Given problem: Lay out every line of the listing below as a JSON list of strings, one string per line, with blank lines omitted. Leave the pictures out.

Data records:

+ + + + + + +

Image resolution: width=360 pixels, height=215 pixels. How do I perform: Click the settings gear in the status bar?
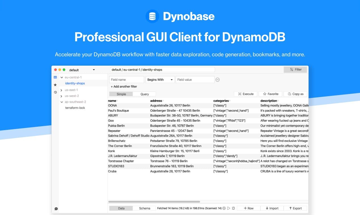pyautogui.click(x=224, y=208)
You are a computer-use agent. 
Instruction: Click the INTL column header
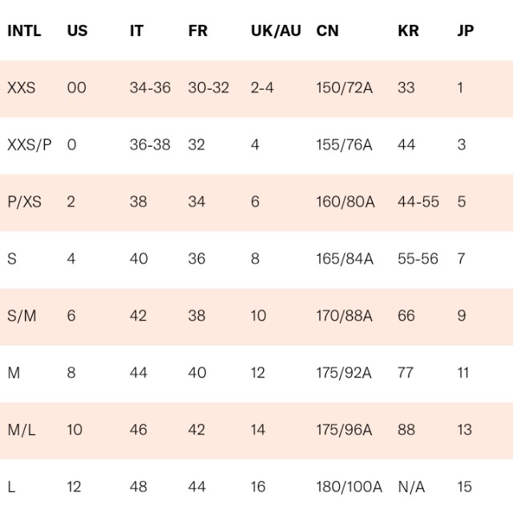(24, 30)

+ + + + + + +

Exercise output:
[
  "Image resolution: width=360 pixels, height=215 pixels. How do I perform: Click the settings gear in the status bar?",
  "pyautogui.click(x=224, y=208)",
  "You are a computer-use agent. ",
  "Instruction: Click the INTL column header",
  "(24, 30)"
]